1. Emina Sandal: Kolyesi, iri gözlükleri ve beyaz bikinisiyle Emina Hanım en iyi bikinili görüntü veren ünlü. Üstelik hamile olmasına rağmen. Hatta bu versiyonuyla daha seksi.
2. Süreyya Yalçın: Aslında bikinili girmemiş denize. Üstündeki parlak, gece elbisesivari pareoyla dalmış sulara. Hep böyle allı dallı güllü taşlı, bol ışıltılı şeyler seviyor Süreyya. Denizde bile parlamak istiyor. Ki saçları bile ıslandığı halde parlak kalabiliyor. Kuaförden çıkmış gibi. Nasıl oluyor da oluyor, cidden anlamıyorum. Sırrı ve kokoşluktaki sınırı nedir Süreyya’nın?
3. Pınar Altuğ: Süreyya’nın tam tersi, fazla sade bu yaz. Haki renkte bir bikini giymişti geçenlerde arkadaşı Dolunay Soysert’le denize girerken. Oysa esmer tenine beyaz bikini daha iyi giderdi, hatta mavi filan. Sıradan olmuş bu şekilde.

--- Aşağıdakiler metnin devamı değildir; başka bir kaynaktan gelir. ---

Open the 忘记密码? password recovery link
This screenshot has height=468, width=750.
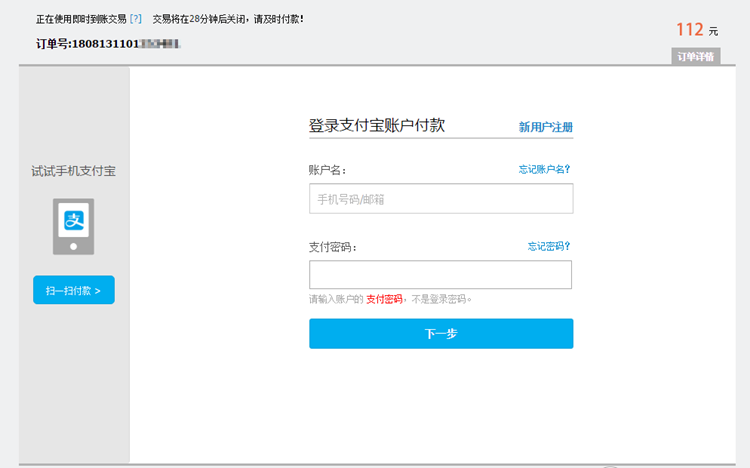[x=549, y=246]
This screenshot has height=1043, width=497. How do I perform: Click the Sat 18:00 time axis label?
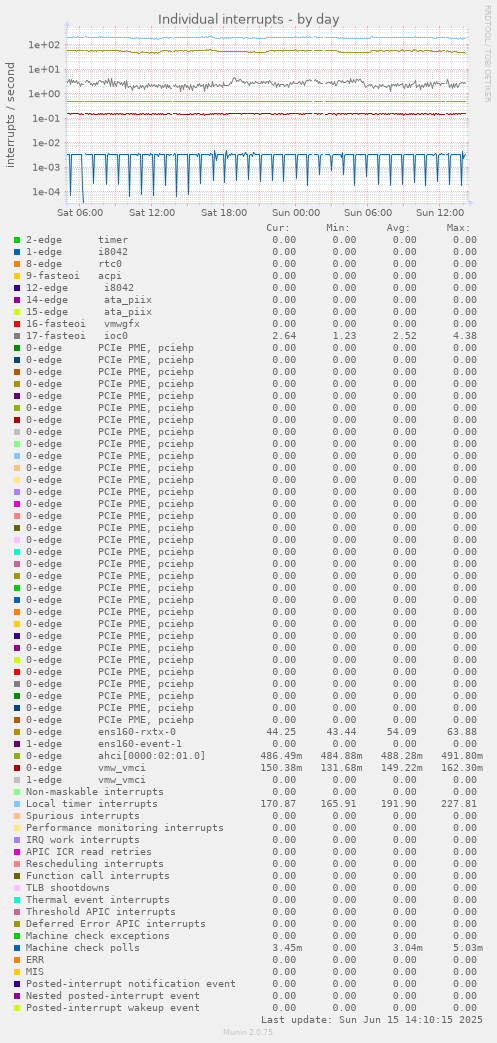pyautogui.click(x=224, y=213)
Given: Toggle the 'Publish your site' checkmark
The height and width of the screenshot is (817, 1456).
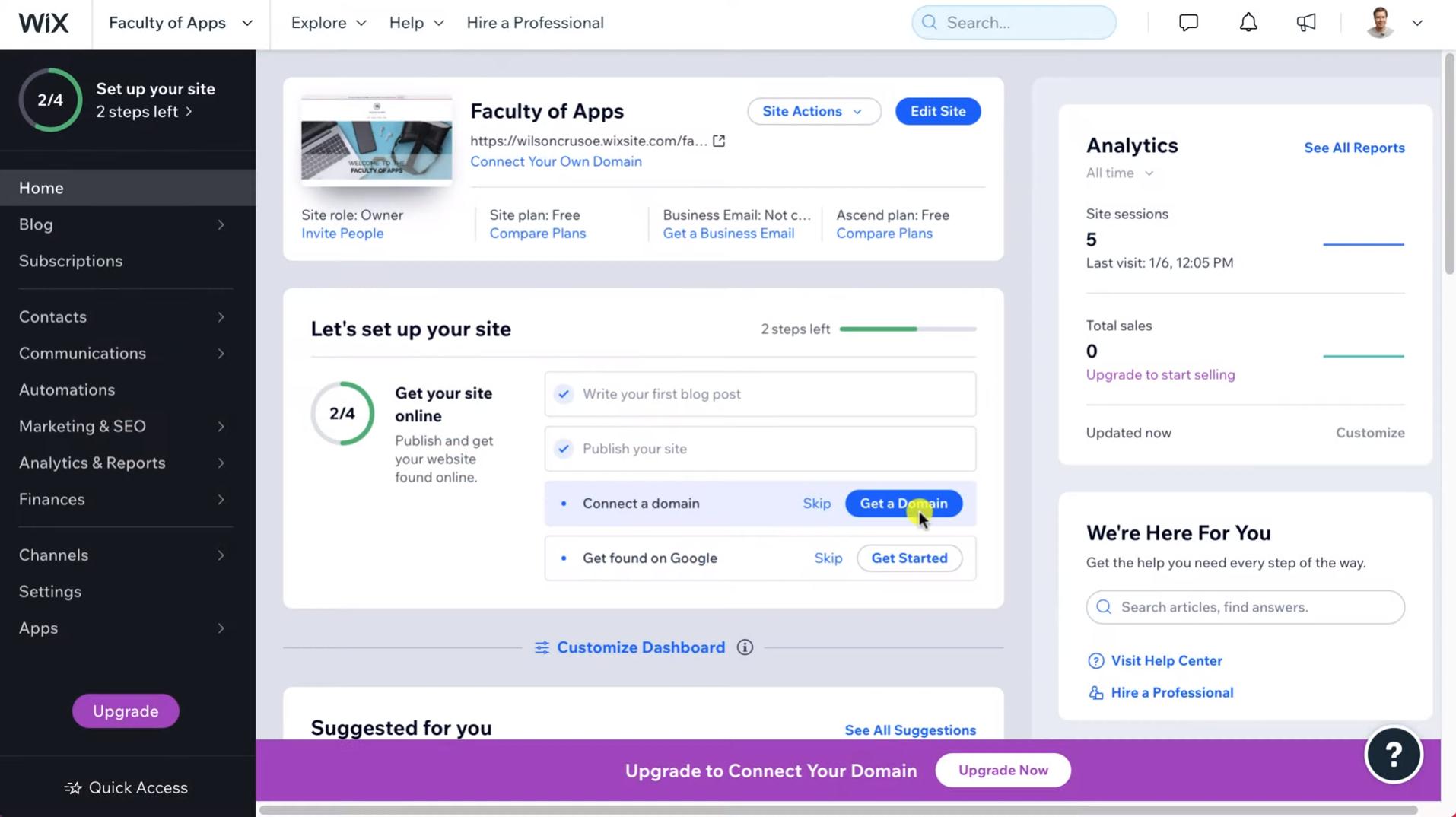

4. Nurgül Yeşilçay: Koyu renk bikiniyle yakalanmış. Açık renk tercih etse daha hoş görünürdü oysa. Koyu renk bikiniye alerjim mi var? Hayır, ama bu şekilde bacakları daha kısa görünmüş. Renk önemli işte, öyle demeyin. Hatta bikininin kesimi bile.
5. Ivana Sert: Bu hanımı tanımıyorum. Ama bikinili fotoğrafları tüm haftalık magazin dergilerinde var. Demek ki tanınan biri. Bodrum’da en çok onun giydikleri konuşuluyormuş hatta. Süreyya’dan sonra. Eh Süreyya başka, o bir fenomen. Ama Ivana Hanım da dedikleri kadar var. Dikkat çekici bir fizik, geometrik desenli ve renkli bir bikini (süper tercih!) iri bir kolye. Daha ne olsun?
’İtalyan Masası’nda yok yoktu
Akaretler Yokuşu’nun hemen başındaki Pastarito’da buluştuk. Yaklaşık yedi-sekiz kişi. Meşhur "İtalyan masası"nı denemek üzere.
Olay şu: Büyük, yuvarlak bir masaya konuşlanıyorsunuz.
Ve sırayla büyük tabaklarda yemekler gelmeye başlıyor. Ortaya gelen yemekleri masada oturanlar birbirlerine servis ediyor.
Geleneksel, bildiğimiz sofra düzeni yani.
İtalyanlar buna "Tavolata Italina", yani "İtalyan Masası" diyorlarmış işte.
Bu uygulamanın sadece Akaretler’deki Pastarito’da yapıldığını öğrenince soluğu orada aldık. İyi ki almışız. Buranın bahçesi nefismiş.
Koca bir çınar, onun altında masalar. Küçük ama işlevli bir bar. Mini İtalyan çeşmesi ve İtalyan masası!
Oturur oturmaz ilk büyük tabak geliyor. Bruschetta ekmekleri üzerine taze domates, fesleğen, sarımsak, biraz acı biber koymuşlar. Ardından bol rokalı bir salata. Peşi sıra bir melanzane. Yani gratine edilmiş patlıcanla domates, sarımsak, mozarella ve parmesan peyniri karışımı. Yediğim en leziz şey.
O sırada Hande geliyor, Ataizi yani.
"Çok açım" diyerek. Hande’nin gelişinin şerefine diğer tabaklar sökün ediyor. Bir adet pizza, üç çeşit de makarna! Herhalde bu kadardır yemekler derken aşçı gelip haber veriyor. Daha risotto ve somon füme de gelecekmiş. Yok artık! Bu İtalyanlar delirmiş, bu kadar yenir mi canım? Yiyemiyoruz zaten.
İtalyan Masası olayı cidden şahaneymiş ama. Havaya giriyorsun, İtalyanlar gibi yüksek sesle gülüp konuşmaya başlıyorsun. Ve habire yiyorsun.
Tavsiye ederim, 10-15 kişi toplanıp gidin. Hem mideniz şişsin hem kafanız!